The unemployment rate in the eurozone is now 10.7 percent. That is the highest the unemployment rate has been since the introduction of the euro. The unemployment rate in the eurozone never got any higher than 10.2 percent during the last recession.
This is very troubling news. It was just recently announced that the eurozone has entered another recession, and already the unemployment rate is hitting new record highs. So how bad are things going to get in the months to come? The truth is that the problems for Europe are just starting.
The European sovereign debt crisis continues to get worse, and another major global financial crisis is going to be here way too soon. The EU as a whole has a larger population, a larger banking system and more Fortune 500 companies than the United States does. When the financial system of Europe crashes, the entire world is going to feel it.
Some of the unemployment numbers coming out of Europe are absolutely staggering.
Unemployment in Spain is 19.9 percent.
Unemployment in Greece is 23.3 percent.
And when you look at youth unemployment the numbers are far worse.
The unemployment rate for workers under the age of 25 is 48.1 percent in Greece and 49.9 percent in Spain.
If you look carefully at the photos of the austerity riots happening in Spain and in Greece you will notice that the vast majority of the protesters are young people.
Instead of getting better, the unemployment numbers in Europe just keep getting worse. Many analysts were shocked by these new numbers. The following is from a CNN article….
“This is appalling,” said Carl Weinberg, chief economist at High Frequency Economics, highlighting that the unemployment rate following the collapse of Lehman Brothers peaked at 10.2%.
The frightening thing is that we haven’t even had a major financial crisis in Europe yet. So far, the powers that be have been able to keep Greece from defaulting and have been able to keep major banks all over Europe from collapsing.
But there are quite a few signs that the “moment of reckoning” for Europe is rapidly approaching….
-The European Central Bank announced on Tuesday that it would no longer take Greek bonds as collateral from European banks.
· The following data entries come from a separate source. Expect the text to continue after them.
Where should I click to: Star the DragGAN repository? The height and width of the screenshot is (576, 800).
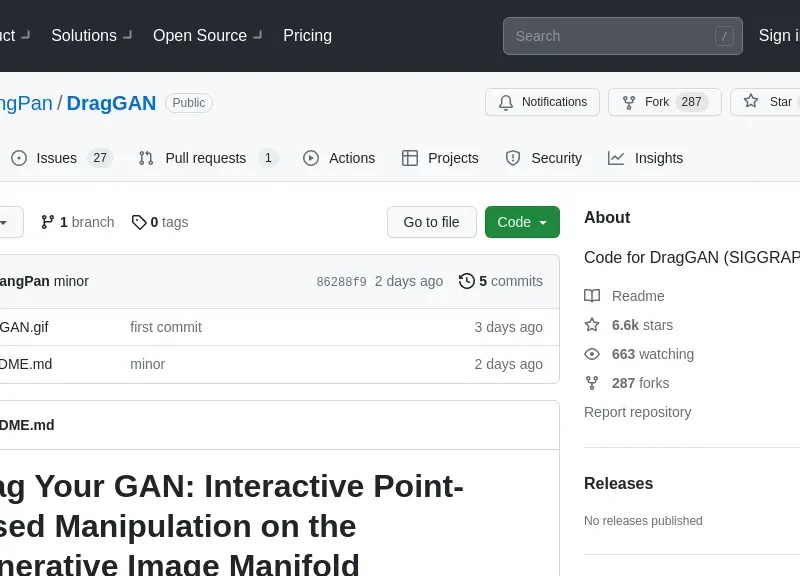point(768,102)
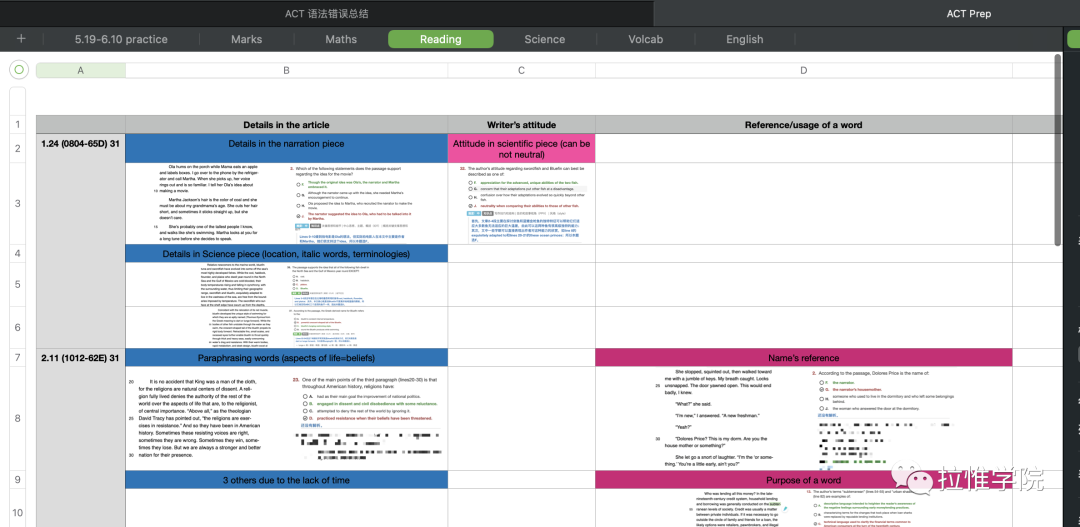Switch to the English sheet tab
This screenshot has height=527, width=1080.
coord(744,39)
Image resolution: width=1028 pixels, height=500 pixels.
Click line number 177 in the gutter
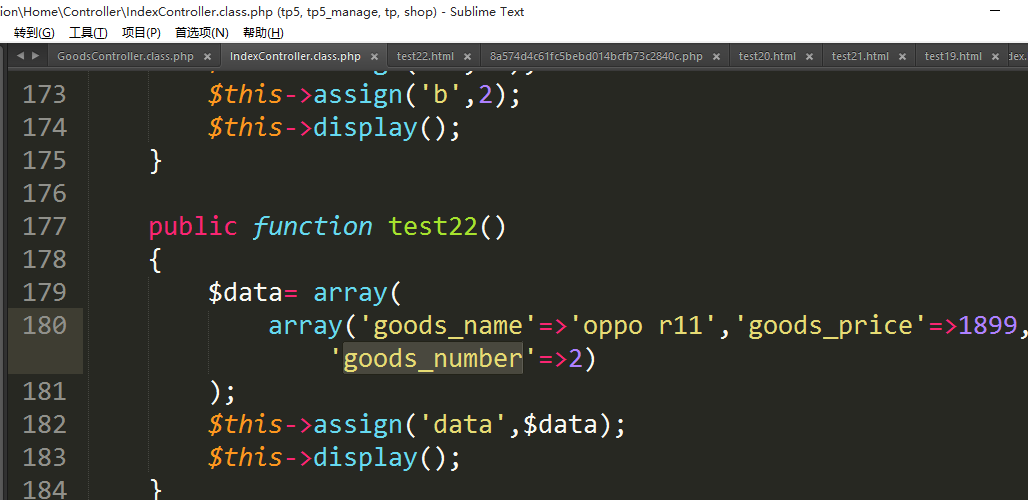click(44, 226)
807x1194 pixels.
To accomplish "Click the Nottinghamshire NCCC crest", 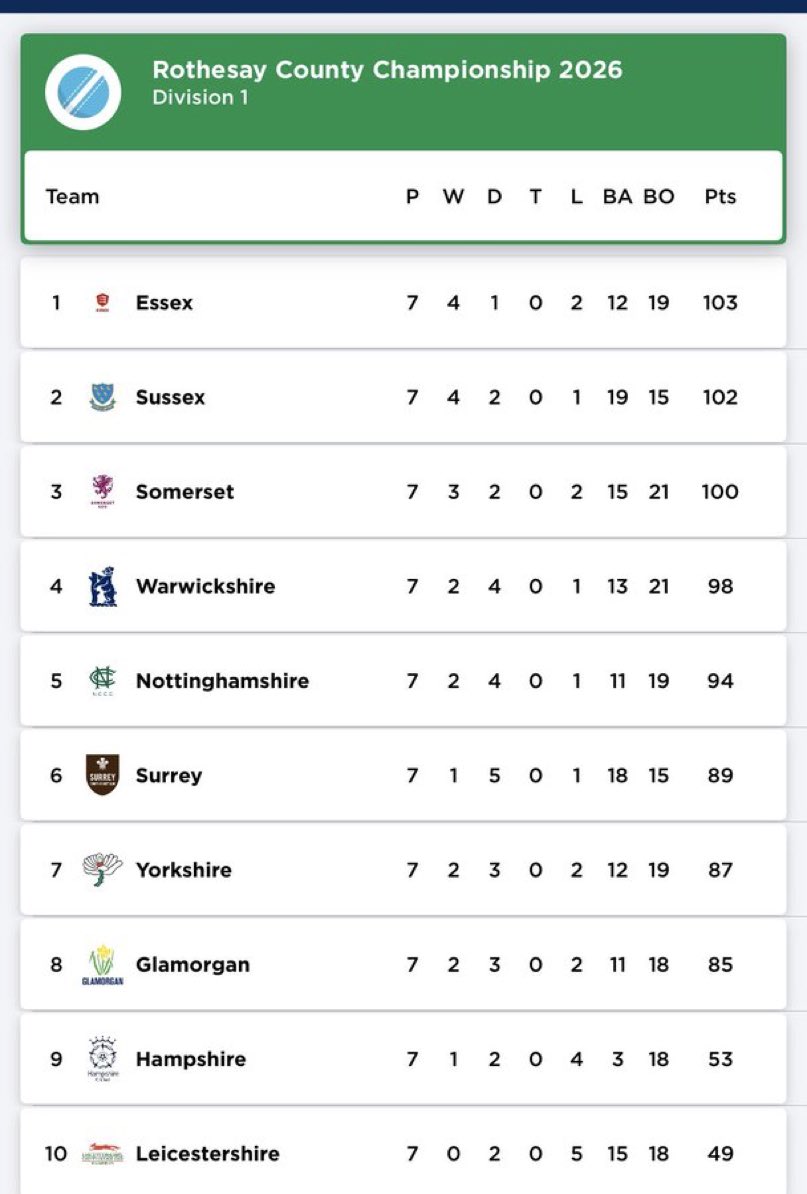I will click(103, 680).
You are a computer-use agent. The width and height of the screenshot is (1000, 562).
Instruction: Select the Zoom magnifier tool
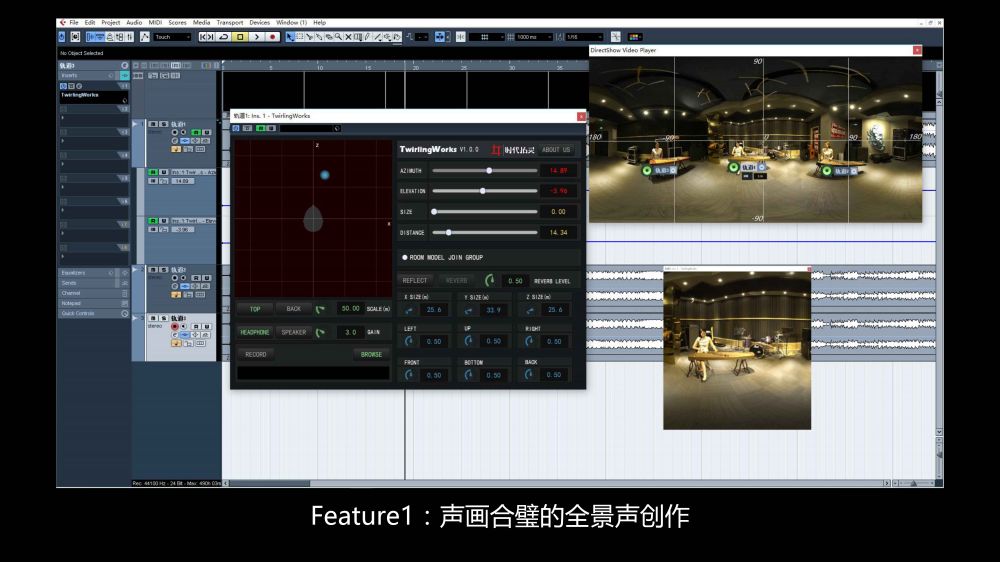338,37
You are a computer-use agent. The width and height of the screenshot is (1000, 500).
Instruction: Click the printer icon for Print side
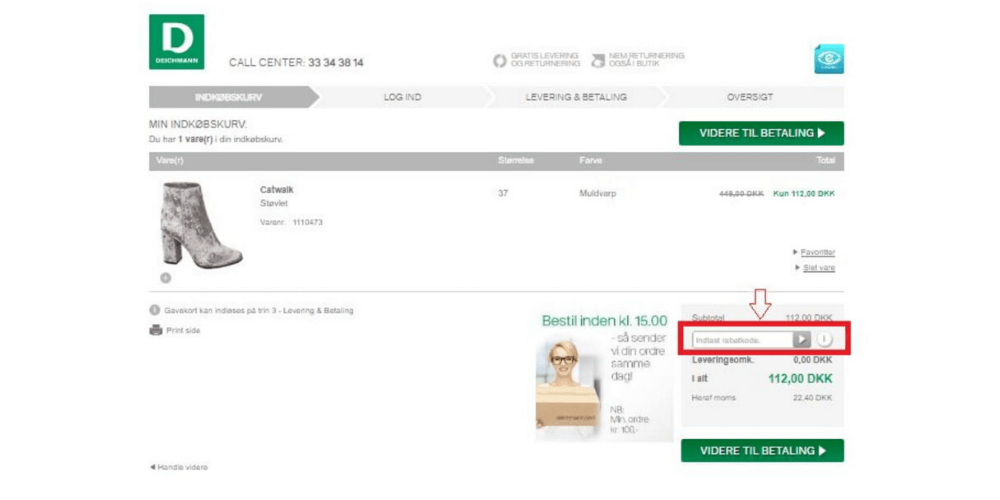click(155, 330)
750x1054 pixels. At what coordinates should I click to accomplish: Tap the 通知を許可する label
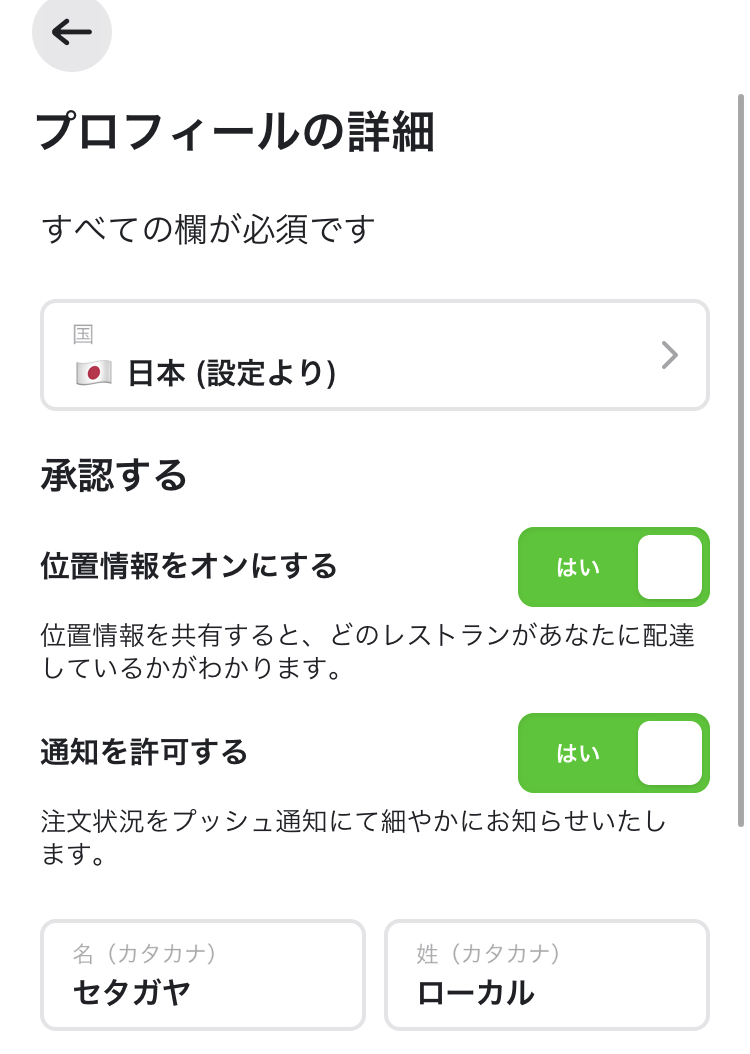144,752

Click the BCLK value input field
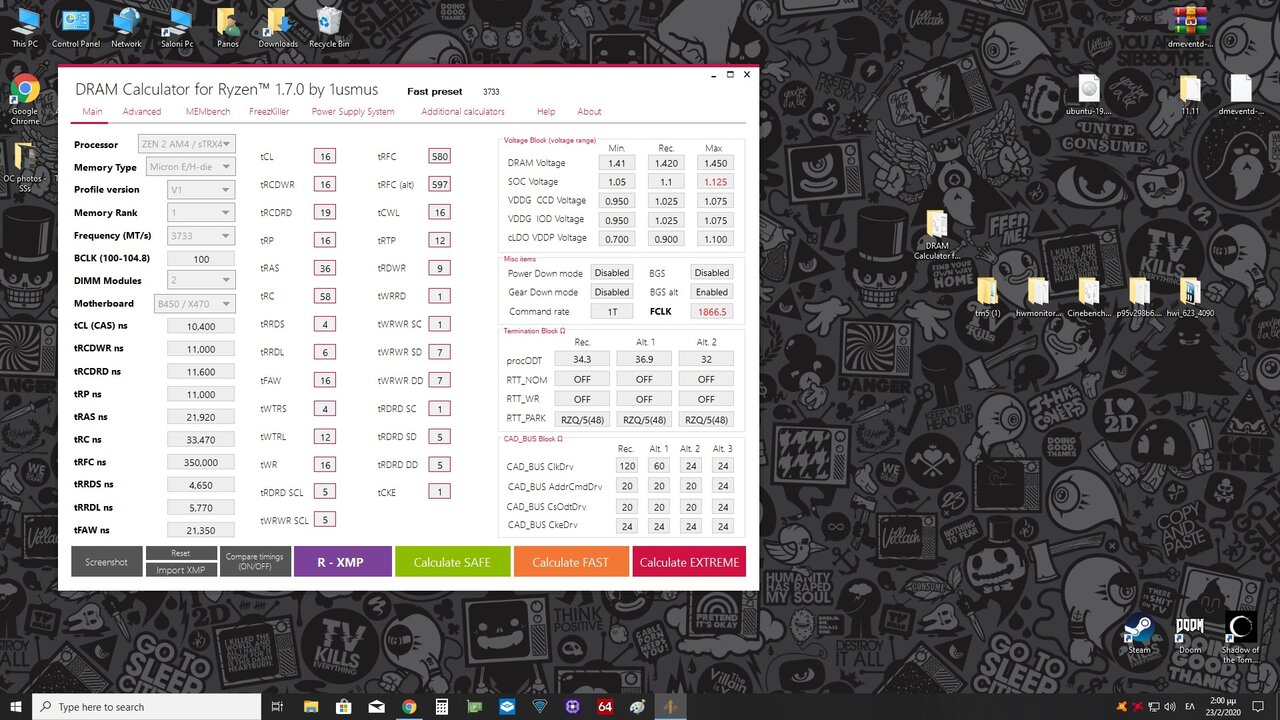pos(201,259)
That is a really bad sign.
-Major European banks are revealing unexpectedly huge losses on Greek debt. The following is from a Reuters article….
The scars of Greece’s debt crisis were laid bare in heavy losses from a string of European banks on Thursday, and bosses warned the region’s precarious finances would continue to threaten economic growth and earnings.
From France to Germany, Britain to Belgium, four of the region’s biggest banks lined up to reveal they lost more than 8 billion euros (6.8 million pounds) last year from their Greek bonds holdings.
“We are in the worst economic crisis since 1929,” Credit Agricole chief executive Jean-Paul Chifflet said.
-The International Swaps and Derivatives Association has ruled that the Greek debt deal will not trigger payouts on credit default swaps. This is going to make it less likely that private bondholders will voluntarily agree to the debt deal.
This ruling is also seriously shaking confidence in credit default swaps. After all, they are supposed to be “insurance” in case something happens. But if they aren’t going to pay out when you need them, what good are they?